Integration considerations always bring us back to industry standards; in MBx, as we have seen, they are a big part of the problem.  There are at least eight separate groups developing standards relevant to MBx, which impact it or join it to related processes and information-constructs such as PLM-enabled Digital Twins and Digital Threads.

None of these standards is adhered to by all developers and solution providers.  Past CIMdata SDSD practice workshop attendees noted that each solution provider defines MBx in ways that best align with its marketplace stance and competitive advantage, i.e., they define MBx to be what their solution can do. This is why CIMdata urges the use of cross-discipline standards that adhere to end-to-end, “system of systems” approaches.

Implementation Difficulties

There is another dimension to the MBx problem: the difficulty of implementing. 

It is time to fold MBx methodologies and associated terminologies together, to fully integrate them into the enterprise’s PLM-enabled information infrastructure. Only with PLM can MBx be enabled with the lifecycle data and process management it requires.   When this is done, one of the goals of digitalization will be realized.

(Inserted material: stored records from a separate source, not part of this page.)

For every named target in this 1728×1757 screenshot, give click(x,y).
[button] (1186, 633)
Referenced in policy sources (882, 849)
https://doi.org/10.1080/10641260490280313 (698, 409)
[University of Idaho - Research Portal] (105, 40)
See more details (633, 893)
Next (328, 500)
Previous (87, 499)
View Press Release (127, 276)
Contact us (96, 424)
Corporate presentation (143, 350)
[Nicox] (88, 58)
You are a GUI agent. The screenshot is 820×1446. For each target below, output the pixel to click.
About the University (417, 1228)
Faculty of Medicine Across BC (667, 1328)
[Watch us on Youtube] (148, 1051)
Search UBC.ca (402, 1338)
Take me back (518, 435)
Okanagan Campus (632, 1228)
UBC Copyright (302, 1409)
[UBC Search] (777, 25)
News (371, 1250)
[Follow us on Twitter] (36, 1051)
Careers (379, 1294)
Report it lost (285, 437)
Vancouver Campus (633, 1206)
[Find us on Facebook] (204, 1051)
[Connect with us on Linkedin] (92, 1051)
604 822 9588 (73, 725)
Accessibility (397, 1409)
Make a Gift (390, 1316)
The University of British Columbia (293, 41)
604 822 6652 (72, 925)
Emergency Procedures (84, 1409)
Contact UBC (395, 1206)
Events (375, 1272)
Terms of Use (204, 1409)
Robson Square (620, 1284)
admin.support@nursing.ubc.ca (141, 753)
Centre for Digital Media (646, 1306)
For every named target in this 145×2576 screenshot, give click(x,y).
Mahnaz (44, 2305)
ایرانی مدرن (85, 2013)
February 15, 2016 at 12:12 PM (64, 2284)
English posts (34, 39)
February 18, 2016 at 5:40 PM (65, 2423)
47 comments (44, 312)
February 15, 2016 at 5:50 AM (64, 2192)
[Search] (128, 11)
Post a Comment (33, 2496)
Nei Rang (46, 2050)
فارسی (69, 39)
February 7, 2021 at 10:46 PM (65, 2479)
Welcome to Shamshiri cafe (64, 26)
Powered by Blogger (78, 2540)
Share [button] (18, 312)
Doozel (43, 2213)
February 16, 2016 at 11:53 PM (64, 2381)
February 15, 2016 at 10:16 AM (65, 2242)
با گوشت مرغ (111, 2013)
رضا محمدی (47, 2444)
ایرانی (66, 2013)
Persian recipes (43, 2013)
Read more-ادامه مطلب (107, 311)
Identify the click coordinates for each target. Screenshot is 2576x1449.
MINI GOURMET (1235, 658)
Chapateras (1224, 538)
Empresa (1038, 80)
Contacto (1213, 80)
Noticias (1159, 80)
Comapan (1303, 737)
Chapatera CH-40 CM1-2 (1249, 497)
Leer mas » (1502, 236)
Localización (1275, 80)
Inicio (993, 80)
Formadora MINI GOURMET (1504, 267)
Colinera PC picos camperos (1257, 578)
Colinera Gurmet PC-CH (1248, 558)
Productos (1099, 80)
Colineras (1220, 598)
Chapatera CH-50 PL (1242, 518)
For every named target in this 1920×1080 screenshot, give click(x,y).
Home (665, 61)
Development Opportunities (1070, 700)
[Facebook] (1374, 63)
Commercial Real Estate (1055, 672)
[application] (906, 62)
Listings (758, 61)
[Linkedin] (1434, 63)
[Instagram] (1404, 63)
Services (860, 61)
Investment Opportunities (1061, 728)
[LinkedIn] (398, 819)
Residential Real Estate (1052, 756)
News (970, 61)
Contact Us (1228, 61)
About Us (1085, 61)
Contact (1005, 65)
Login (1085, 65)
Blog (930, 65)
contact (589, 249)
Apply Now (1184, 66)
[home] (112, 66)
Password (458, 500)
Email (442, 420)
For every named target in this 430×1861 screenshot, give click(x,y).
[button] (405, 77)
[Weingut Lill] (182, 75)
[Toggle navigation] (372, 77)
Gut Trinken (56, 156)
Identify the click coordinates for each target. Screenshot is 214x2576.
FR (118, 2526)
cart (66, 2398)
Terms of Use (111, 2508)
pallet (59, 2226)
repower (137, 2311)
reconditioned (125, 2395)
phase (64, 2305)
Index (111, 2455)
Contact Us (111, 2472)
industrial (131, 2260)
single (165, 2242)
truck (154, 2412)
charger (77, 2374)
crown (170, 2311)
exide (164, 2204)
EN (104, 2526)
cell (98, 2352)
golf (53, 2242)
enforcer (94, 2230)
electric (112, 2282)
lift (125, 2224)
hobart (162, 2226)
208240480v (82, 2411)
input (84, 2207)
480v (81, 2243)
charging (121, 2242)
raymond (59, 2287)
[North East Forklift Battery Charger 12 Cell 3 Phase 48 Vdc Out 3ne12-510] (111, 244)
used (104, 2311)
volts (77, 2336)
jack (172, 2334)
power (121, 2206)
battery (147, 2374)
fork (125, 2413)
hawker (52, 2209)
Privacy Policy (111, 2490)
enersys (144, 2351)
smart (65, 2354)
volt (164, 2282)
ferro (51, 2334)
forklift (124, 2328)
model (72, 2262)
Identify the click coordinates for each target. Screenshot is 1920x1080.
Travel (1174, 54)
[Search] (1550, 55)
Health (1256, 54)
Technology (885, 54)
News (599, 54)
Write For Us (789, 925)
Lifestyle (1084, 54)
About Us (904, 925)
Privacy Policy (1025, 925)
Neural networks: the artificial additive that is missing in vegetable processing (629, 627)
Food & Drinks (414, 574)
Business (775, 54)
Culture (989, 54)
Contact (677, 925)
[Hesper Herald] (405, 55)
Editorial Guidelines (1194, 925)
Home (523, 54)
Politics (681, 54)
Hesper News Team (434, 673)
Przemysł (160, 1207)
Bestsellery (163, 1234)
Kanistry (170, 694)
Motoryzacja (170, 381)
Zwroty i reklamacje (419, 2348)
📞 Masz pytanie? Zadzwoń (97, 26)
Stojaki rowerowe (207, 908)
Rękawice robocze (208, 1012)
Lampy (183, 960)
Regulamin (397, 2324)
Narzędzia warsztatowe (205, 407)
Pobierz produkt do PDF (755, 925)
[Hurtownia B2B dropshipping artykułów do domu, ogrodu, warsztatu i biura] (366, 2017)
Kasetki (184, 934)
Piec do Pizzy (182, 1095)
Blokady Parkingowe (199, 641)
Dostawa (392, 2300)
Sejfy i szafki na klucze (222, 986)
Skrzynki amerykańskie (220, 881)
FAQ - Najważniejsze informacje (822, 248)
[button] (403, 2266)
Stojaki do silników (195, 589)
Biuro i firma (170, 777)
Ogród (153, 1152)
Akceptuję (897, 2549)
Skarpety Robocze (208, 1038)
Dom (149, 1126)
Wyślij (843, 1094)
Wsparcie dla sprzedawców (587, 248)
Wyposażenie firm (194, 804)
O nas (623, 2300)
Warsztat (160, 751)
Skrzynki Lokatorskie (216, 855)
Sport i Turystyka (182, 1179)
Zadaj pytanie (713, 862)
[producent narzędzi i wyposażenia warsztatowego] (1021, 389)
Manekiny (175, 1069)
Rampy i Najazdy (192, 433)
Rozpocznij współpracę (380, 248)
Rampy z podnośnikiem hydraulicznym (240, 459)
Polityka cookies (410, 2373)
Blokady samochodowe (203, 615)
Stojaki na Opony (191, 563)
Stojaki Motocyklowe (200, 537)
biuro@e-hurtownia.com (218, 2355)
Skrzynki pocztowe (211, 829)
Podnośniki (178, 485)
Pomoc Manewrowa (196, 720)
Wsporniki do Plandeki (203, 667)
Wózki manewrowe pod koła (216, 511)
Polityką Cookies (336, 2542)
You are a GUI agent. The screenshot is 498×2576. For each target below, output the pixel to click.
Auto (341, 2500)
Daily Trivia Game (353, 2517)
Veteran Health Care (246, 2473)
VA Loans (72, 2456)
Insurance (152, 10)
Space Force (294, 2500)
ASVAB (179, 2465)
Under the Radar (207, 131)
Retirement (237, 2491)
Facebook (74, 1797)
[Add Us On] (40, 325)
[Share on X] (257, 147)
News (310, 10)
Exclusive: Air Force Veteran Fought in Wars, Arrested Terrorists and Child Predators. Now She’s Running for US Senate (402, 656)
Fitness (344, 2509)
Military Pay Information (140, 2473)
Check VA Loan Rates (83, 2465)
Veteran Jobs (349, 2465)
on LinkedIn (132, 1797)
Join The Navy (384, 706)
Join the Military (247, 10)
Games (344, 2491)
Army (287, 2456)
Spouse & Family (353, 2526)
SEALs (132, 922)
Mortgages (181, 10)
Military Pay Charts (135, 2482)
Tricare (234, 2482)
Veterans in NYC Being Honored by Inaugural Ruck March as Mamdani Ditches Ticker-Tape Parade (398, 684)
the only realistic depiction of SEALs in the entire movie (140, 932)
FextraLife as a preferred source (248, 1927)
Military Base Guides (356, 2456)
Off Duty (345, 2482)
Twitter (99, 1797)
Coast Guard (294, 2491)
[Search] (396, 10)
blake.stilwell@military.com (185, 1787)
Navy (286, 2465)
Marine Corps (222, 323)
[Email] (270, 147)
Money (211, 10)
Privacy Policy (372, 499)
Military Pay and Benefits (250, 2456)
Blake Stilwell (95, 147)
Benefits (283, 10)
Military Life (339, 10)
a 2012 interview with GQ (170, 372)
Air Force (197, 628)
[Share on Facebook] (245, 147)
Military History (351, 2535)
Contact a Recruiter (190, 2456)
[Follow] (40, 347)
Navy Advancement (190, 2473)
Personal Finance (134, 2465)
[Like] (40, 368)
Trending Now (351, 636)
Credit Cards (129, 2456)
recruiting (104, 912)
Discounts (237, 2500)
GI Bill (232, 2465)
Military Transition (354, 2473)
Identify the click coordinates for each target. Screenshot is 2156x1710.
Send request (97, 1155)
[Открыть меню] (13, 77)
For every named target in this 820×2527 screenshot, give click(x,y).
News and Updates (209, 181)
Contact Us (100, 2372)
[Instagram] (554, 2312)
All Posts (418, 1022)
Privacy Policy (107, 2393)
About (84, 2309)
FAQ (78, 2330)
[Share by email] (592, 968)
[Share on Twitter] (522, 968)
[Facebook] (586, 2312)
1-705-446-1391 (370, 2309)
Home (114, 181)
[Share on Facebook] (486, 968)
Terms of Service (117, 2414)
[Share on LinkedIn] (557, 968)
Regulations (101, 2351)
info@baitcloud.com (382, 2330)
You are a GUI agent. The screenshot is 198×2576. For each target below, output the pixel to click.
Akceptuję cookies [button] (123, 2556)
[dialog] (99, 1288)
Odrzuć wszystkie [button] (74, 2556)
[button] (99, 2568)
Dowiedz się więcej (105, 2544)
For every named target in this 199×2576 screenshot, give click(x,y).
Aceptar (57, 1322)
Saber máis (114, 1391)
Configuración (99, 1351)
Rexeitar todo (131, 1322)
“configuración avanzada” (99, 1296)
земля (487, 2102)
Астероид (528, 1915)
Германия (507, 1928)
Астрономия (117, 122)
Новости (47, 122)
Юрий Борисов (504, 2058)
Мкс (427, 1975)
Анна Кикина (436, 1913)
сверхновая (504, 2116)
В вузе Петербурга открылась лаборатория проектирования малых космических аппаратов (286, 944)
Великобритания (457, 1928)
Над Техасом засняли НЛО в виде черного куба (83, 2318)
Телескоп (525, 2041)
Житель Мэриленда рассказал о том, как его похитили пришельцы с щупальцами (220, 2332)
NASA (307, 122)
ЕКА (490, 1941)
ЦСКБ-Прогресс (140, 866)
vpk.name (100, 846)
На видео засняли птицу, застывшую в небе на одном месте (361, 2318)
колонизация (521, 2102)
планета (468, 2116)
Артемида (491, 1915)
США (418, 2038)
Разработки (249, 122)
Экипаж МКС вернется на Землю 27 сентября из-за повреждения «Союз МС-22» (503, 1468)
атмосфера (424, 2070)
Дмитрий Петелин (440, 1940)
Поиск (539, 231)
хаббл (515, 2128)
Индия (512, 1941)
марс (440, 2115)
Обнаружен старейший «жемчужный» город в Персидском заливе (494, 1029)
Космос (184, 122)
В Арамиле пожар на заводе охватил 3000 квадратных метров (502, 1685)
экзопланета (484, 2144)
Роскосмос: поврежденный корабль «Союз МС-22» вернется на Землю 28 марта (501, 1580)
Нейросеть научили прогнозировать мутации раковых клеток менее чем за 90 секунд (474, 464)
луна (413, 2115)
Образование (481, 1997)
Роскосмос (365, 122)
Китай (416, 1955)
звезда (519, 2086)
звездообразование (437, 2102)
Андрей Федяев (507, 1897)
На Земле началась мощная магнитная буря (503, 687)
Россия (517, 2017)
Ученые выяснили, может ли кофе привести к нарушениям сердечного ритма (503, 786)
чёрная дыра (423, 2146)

Product Innovation Platforms that enable PLM can optimize everything from customer requirements, product behavior / performance data from the Internet of Things (IoT), regulatory compliance, and on through end of life whether that is retirement, refurbishment, remanufacturing, or recycling.  Product Innovation Platforms let users collaborate and innovate more effectively with seamless and transparent data sharing throughout the entire lifecycle.

CIMdata’s Product Innovation Platform model illustrates the enterprise’s six product lifecycle functional domains, with Multidisciplinary Lifecycle Optimization capabilities overlaying the center—the Data & Process Management Backbone—connecting and enabling collaboration among the functional domains, as well as enabling true lifecycle systems of systems product and process optimization.

CIMdata’s Product Innovation Platform model illustrates the enterprise’s six product lifecycle functional domains, with Multidisciplinary Lifecycle Optimization capabilities overlaying the center—the Data & Process Management Backbone—connecting and enabling collaboration among the functional domains, as well as enabling true lifecycle systems of systems product and process optimization.

Summing Up: PLM Enablement

Today’s demands for data sharing require that integration be reliable, which is a core value of PLM.  The “M” in PLM means the capability to manage new-product data across billion-dollar operations—gathering, preserving, and updating.  MBx cannot be used across the enterprise without PLM.  More information on MBx potential is in the CIMdata eBook “Achieving the Most from Model-based Enterprise Implementations” done with Razorleaf in October 2017.

For the good of innovative product development and the beefing up of enterprise competitiveness, CIMdata believes it is time that everyone responsible for MBx takes an unbiased look at the gains to be won from PLM enablement.  In turn, PLM is a key part of digitalization and the sweeping transformations accompanying digitalization, all of which are inevitable.

Unless and until agreement is reached on the need for change in MBx methodologies and associated terminology, they will continue to be a stumbling block.   Knowledgeable academics, government standards committees, experts from industries using MBx, and people marketing MBx need to cross some boundaries and put their heads together.  If in fact MBx is getting in the way of platformization—and CIMdata is convinced this is so—the innovation of manufactured products in the defense, aerospace, and other industries may slowly come to a halt.

Confucius pointed out 2,500 years ago that wisdom begins with calling things by their right names.  PLM enablement of MBx begins with names and labels everyone understands and can agree on.